Core Contracts

Overview

This report analyzes a vulnerability in the getCurrentPower function, where unsafe typecasting is employed during voting power calculations. The vulnerability primarily arises from a dual-type mismatch and lack of proper overflow checks, which can lead to critical miscalculations and potential exploits in governance mechanisms.

Key Issues

1. Dual-Type Mismatch

   • Signed vs. Unsigned: The point.bias variable is declared as an int128 (signed), yet voting power inherently must be non-negative.

   • Unsafe Casting: Casting from int128 to uint128 (and subsequently to uint256) can lead to improper sign handling.
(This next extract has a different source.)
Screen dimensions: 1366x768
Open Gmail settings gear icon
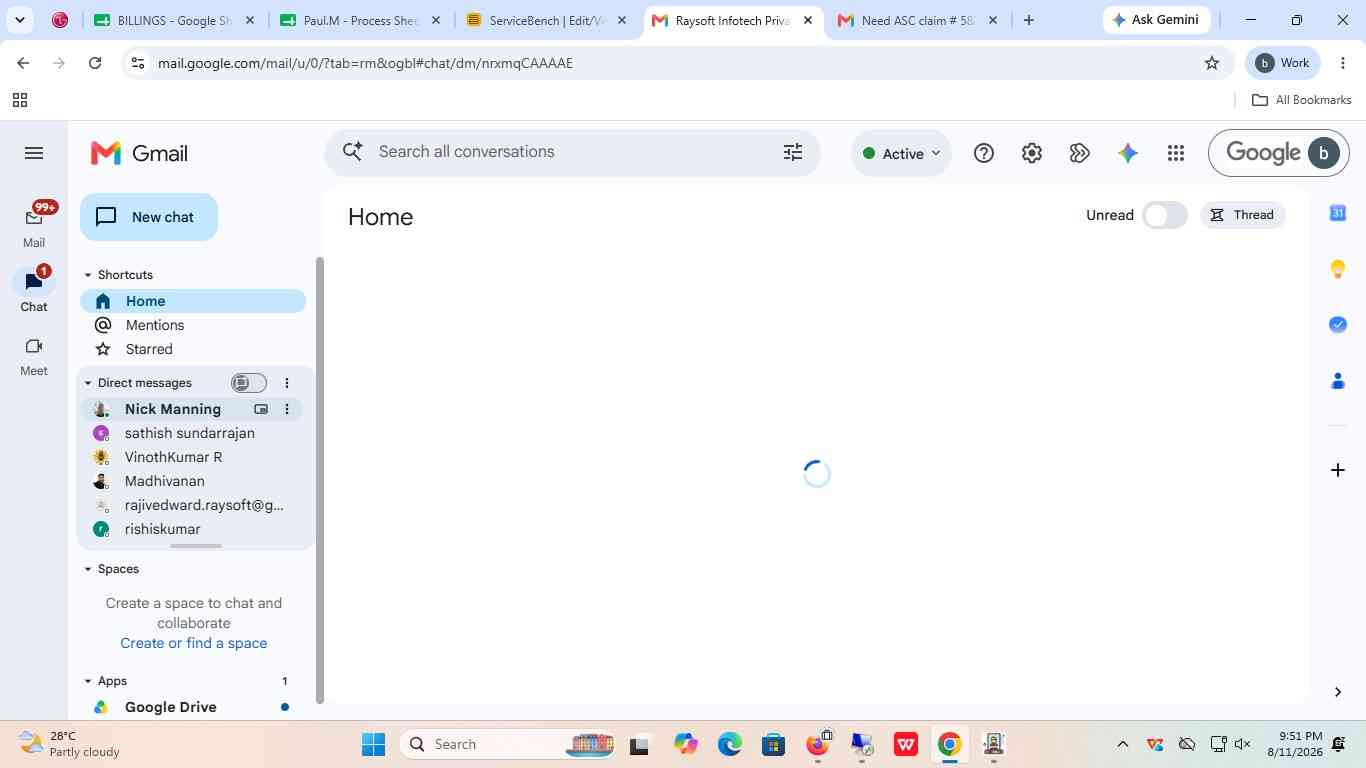point(1032,153)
For instance, a negative bias value, due to incorrect calculations, would convert to a large positive number when cast, thereby inflating a user’s voting power erroneously.

2. Calculation Risks

   • Overflow During Initialization: In calculateAndUpdatePower, the bias is derived from an initialPower (a uint256) via:

     bias = int128(int256(initialPower)); // Unsafe downcast

     If initialPower exceeds 2^127 - 1, the downcast overflows, causing bias to become negative.

   • Incorrect Result Example: For instance, an initialPower of 2^127 results in bias being set to -2^127. When subsequently cast to uint128, this negative value converts to 2^127, drastically distorting the voting power calculation.

3. Missing Safety Checks

   • Validation Gaps: There is no validation to ensure that bias remains non-negative or fits within the uint128 range.

   • Silent Truncation/Overflow: The lack of explicit checks can cause silent overflow or truncation, corrupting the intended voting power values without triggering any errors.

Impact

• Incorrect Voting Power: Users might experience massively inflated or erroneously reduced voting power. Negative bias values, when misinterpreted as large positive numbers, can lead to incorrect token voting weights.

• Governance Attacks: Malicious actors may exploit these miscalculations to manipulate voting outcomes, undermining the protocol’s integrity.

• Fund Locking: The miscalculation may result in tokens being permanently locked or misallocated, disrupting the overall tokenomics and governance structure.

Fixes

1. Use uint128 for Bias

   • Redesign the RAACVoting.Point structure to store bias as uint128 since voting power should always be non-negative:

     struct Point {

     uint128 bias; // Changed from int128

     int128 slope;

     uint256 timestamp;

     }

   • Update all related calculations to consistently use uint128.

2. Add Overflow Checks

   • Incorporate explicit validations when setting bias:

     // In calculateAndUpdatePower

     require(initialPower <= type(uint128).max, "Overflow");

     bias = uint128(initialPower);

   • This ensures that values do not exceed the permissible range and prevents silent overflow.

3. Adjust Return Logic

   • With bias stored as uint128, the return logic in getCurrentPower can be simplified:

     return adjustedBias > 0 ? uint256(adjustedBias) : 0;

   • This eliminates the need for unsafe casts and guarantees correct interpretation of the voting power.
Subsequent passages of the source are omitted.